Among the entries that follow, find the lines containing the string "page" and copy them.

==== Material for this task

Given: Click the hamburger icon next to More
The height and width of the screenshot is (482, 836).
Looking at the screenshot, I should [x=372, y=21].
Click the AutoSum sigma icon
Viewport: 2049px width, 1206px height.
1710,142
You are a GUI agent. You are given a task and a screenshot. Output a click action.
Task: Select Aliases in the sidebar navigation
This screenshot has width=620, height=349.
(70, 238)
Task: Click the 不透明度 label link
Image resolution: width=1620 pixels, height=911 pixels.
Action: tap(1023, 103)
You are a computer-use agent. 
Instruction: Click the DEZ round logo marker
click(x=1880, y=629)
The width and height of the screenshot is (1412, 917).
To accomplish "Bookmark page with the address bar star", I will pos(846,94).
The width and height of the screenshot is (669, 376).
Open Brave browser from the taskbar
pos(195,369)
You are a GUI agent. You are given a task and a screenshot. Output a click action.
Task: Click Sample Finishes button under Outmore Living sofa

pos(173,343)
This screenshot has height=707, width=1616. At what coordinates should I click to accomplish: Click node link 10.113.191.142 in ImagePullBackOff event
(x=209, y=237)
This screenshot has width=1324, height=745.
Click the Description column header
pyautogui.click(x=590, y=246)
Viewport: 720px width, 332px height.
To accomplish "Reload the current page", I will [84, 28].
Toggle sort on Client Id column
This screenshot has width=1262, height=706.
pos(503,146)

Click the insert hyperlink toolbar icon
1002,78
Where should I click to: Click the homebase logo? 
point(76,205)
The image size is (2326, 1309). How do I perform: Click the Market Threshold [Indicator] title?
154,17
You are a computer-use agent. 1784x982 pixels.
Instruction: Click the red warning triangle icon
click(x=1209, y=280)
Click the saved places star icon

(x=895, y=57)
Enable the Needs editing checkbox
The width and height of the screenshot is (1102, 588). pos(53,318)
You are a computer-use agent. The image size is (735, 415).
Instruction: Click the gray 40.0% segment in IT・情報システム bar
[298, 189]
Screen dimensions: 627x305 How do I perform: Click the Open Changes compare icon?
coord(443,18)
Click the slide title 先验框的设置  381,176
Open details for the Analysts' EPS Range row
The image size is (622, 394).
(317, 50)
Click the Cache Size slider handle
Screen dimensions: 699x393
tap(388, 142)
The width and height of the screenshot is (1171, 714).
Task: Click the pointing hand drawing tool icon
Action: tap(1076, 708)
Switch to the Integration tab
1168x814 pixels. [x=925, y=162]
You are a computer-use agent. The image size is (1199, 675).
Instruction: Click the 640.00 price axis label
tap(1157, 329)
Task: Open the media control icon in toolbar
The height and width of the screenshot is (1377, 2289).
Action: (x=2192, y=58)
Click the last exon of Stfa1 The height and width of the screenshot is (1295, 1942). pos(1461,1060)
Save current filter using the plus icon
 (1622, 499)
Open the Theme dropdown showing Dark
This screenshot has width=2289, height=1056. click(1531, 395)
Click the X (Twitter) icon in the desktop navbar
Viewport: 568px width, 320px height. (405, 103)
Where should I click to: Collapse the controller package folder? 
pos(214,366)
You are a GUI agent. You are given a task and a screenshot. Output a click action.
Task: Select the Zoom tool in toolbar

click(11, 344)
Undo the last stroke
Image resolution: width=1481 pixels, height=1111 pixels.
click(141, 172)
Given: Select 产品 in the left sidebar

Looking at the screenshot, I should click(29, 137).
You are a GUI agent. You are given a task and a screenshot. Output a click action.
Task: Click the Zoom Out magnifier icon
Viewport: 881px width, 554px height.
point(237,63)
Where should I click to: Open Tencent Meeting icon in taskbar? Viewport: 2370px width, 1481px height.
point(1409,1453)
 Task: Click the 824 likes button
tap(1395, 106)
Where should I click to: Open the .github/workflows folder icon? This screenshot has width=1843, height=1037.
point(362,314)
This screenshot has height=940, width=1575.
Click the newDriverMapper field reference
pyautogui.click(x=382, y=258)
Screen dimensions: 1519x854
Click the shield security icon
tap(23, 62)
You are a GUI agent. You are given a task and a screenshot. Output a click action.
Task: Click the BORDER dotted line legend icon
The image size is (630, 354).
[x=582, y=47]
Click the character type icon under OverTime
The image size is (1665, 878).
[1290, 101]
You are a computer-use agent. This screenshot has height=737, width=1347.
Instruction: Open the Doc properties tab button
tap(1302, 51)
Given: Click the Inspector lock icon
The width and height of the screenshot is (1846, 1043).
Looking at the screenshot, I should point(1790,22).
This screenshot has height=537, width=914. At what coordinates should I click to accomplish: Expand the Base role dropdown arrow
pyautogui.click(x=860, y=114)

========

**Task result**.
To accomplish "Bookmark page with the address bar star", I will pos(846,94).
To accomplish "Reload the current page", I will [84, 28].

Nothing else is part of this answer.